**Texte extrait:**
Après avoir erré dans un certain engagement militant toujours un peu réducteur, sous l’impulsion de Bernard Vargaftig, Bruno Roy, Claude Louis-Combet, Emmanuel Laugier entre autres, J-C Meffre a osé une poésie plus profonde aux sources plus recluses et moins inaccessibles Néanmoins, la possibilité mystique est toujours contrebalancée par la puissance du corps.
C’est donc “naturellement ” que le poète a trouvé dans Simone Pelligrini, hipster avant la lettre mais hispster habité, un semblable. L’univers plastique de l’Italien trouve des échos dans toute l’œuvre du poète français. Ce que l’artiste scelle dans ses graines renvoie à une vision particulière du chant amoureux là où pourtant sa nature n’est que suggérée.
Le soufisme assumé n’empêche par ce que le corps entraîne de clairières et d’éboulements. Au paysages extérieurs où parfois l’auteur aime à se perdre, Pelligrini propose une vision plus intérieure. Dans ses enclos, Meffre trouve de quoi rassembler des mots épars, disjoints de l’idéalité. D’où ce dialogue heurté mais en répons.
Pelligrini fait le vide auteur de ses dessins et l’auteur sait en évoquer le suspens. Tout travaille entre l’enclos et l’ouvert, l’appel implicite de ce qui dans le corps est ciel et sol. Et en dépit de ses évocations paysagères, le poète n’est jamais plus fort lorsqu’il passe par la porte étroite de la matière humaine. Il a trouvé dans l’artiste un pont encore plus efficient que ceux qu’il a lancés avec les peintures de Badaire ou les photographies de Sussman. L’intimité des volumes de l’artiste pèse sur l’écriture mais en même temps lui permet d’affirmer le nœud et poids de l’existence : ils se déportent des montants de l’image sur ceux de l’écriture.
jean-paul gavard-perret
Simone Pellegrini e&Joël-Claude Meffre, Dans la chambre du silence, Nella stanza del silenzio, Texte italien de Bruno Rombi., Fata Morgana, Fontfroide le Haut, 207, 24 p.

**Consigne:** Recopiez sans rien changer le passage du compte rendu qui va de « Après avoir erré » jusqu'à « puissance du corps. » inclus. Le matériel présenté ensuite n'est pas nécessaire.

**Matériel extrait:**
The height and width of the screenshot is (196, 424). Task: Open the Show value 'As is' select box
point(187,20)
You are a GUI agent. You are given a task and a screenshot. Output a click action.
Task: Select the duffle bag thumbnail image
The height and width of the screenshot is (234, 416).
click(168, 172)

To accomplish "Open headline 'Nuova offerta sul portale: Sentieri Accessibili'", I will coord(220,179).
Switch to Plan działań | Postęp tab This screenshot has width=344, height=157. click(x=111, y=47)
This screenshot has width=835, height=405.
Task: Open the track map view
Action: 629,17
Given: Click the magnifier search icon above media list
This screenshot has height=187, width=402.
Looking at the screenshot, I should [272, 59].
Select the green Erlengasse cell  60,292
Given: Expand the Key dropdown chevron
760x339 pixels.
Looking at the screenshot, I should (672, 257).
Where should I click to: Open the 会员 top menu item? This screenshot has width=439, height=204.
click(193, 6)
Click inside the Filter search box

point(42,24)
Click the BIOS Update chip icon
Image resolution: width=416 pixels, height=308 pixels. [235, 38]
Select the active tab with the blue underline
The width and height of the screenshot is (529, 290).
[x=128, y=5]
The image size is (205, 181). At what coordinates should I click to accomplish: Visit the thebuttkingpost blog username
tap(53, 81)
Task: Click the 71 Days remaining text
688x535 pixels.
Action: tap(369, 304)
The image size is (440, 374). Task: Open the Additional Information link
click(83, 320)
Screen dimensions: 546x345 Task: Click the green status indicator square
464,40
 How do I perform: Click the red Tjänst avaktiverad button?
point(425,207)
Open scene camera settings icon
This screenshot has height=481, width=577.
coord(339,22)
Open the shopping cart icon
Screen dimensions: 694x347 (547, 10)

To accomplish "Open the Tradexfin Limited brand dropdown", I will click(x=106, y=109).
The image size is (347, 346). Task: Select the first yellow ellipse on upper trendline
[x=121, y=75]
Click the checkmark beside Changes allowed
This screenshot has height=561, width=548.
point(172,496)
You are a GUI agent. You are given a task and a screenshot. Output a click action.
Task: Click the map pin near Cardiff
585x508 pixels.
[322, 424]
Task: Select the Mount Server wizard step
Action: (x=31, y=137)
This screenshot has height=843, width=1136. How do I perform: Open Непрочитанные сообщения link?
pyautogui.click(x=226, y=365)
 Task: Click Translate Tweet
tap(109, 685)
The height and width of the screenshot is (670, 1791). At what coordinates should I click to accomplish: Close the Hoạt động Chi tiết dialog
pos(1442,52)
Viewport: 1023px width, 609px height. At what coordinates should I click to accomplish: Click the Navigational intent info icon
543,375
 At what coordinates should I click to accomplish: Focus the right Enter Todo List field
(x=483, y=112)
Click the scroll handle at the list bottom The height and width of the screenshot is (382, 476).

**Réponse rédigée:**
Après avoir erré dans un certain engagement militant toujours un peu réducteur, sous l’impulsion de Bernard Vargaftig, Bruno Roy, Claude Louis-Combet, Emmanuel Laugier entre autres, J-C Meffre a osé une poésie plus profonde aux sources plus recluses et moins inaccessibles Néanmoins, la possibilité mystique est toujours contrebalancée par la puissance du corps.